44. What is Proteomics? • The study of the proteome. • A proteome is “the set of proteins that can be expressed by the genetic material of an organism.” • In other words, the study of all proteins, the interactions between them, and “their role in physiological and pathophysiological functions”. • Hopefully will directly contribute to a full description of cellular function.

45. Challenges in Proteomics Research • Limited and variable sample material. • Sample Degradation. • Vast dynamic range. • For example, in human serum the concentration of albumin is 10 billion times greater than the concentration of the signaling protein interleukin-6.

46. Challenges in Proteomics Research (cont’d) • Plethora of post-translational modifications. • Nearly boundless tissue. • Developmental and temporal specificity. • Disease and drug perturbations. • “…these difficulties render any comprehensive proteomics project an inherently intimidating and often humbling exercise.”
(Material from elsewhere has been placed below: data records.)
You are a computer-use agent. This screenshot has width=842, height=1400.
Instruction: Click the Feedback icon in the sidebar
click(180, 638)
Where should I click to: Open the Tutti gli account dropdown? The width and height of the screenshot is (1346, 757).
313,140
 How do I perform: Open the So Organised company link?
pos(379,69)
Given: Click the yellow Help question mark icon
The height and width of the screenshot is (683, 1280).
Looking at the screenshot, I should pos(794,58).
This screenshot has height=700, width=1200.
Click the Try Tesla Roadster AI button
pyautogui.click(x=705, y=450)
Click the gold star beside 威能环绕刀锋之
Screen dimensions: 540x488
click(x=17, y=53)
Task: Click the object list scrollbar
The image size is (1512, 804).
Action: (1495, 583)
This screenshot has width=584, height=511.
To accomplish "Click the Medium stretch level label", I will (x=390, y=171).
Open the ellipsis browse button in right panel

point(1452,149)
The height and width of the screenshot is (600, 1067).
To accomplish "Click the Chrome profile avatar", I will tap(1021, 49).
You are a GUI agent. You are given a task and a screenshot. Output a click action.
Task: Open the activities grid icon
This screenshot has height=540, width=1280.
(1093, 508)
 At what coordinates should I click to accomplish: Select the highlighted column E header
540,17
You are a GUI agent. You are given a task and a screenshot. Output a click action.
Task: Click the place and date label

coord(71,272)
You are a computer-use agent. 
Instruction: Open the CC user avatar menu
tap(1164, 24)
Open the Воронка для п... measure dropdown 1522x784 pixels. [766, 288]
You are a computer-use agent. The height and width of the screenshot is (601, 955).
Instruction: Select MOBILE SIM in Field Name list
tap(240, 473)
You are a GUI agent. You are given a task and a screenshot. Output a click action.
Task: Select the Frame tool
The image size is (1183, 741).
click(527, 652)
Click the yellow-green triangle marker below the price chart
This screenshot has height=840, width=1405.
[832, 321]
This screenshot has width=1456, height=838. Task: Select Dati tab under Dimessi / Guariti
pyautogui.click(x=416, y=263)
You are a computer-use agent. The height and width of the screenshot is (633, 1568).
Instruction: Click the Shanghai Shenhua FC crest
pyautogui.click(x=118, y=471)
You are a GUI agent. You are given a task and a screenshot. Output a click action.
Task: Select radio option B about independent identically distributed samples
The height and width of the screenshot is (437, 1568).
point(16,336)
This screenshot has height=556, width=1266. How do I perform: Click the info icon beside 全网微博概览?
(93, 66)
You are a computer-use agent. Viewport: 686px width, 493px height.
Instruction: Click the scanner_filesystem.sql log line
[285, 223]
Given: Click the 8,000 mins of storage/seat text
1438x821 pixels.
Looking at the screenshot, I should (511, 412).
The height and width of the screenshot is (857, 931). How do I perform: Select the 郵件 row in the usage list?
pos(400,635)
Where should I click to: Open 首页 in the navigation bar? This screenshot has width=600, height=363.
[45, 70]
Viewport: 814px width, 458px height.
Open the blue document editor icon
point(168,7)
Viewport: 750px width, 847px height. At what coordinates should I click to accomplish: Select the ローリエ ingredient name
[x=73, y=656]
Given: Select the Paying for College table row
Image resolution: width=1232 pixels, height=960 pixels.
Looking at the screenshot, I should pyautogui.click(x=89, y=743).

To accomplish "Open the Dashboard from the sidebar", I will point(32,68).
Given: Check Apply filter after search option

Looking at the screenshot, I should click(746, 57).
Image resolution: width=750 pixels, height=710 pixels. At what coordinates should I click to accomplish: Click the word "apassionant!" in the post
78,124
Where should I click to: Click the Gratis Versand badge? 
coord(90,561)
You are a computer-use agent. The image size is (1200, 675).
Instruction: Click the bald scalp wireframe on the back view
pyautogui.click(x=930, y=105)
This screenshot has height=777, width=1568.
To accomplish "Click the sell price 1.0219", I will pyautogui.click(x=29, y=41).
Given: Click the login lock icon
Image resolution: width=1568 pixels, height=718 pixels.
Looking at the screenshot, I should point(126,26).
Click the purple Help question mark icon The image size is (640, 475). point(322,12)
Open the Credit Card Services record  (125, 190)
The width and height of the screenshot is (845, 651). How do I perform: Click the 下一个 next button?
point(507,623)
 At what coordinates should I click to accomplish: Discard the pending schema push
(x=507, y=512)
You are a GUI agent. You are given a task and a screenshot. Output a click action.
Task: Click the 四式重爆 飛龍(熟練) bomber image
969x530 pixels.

47. Five Pillars of Proteomics Research • Mass spectrometry-based. • Proteome-wide biochemical arrays. • Systematic structural biology and imaging techniques. • Proteome informatics. • Clinical applications.

48. Mass spectrometry-based Proteomics • A primary driving force in proteomics. • Advancements allow the identification of smaller proteins in more complex mixtures. • Initially, research required separation of protein by two-dimensional gel electrophoresis before using mass spectrometry. • Limited to the most abundant proteins.

49. Mass spectrometry-based Proteomics (cont’d) • Now, mass spectrometric analysis is used directly. • Advancements are increasing sensitivity, robustness and data handling. • Plenty of work to do… • Much higher throughput and sensitivity is needed for observing proteome dynamics and cellular response. • More complete sequence coverage. • Process and workflow refinement. • Automated protein identification. • Detection of post-translational modification.

50. Array-based Proteomics • Array of immobilized proteins on a support surface. • One of the most active areas in biotechnology. • Sensitive, high-throughput. • Wide range of applications. • Diagnostics. • Protein-protein interaction. • Protein expression profiling on a small or large scale. • Target identification and validation in the pharmaceutical industry.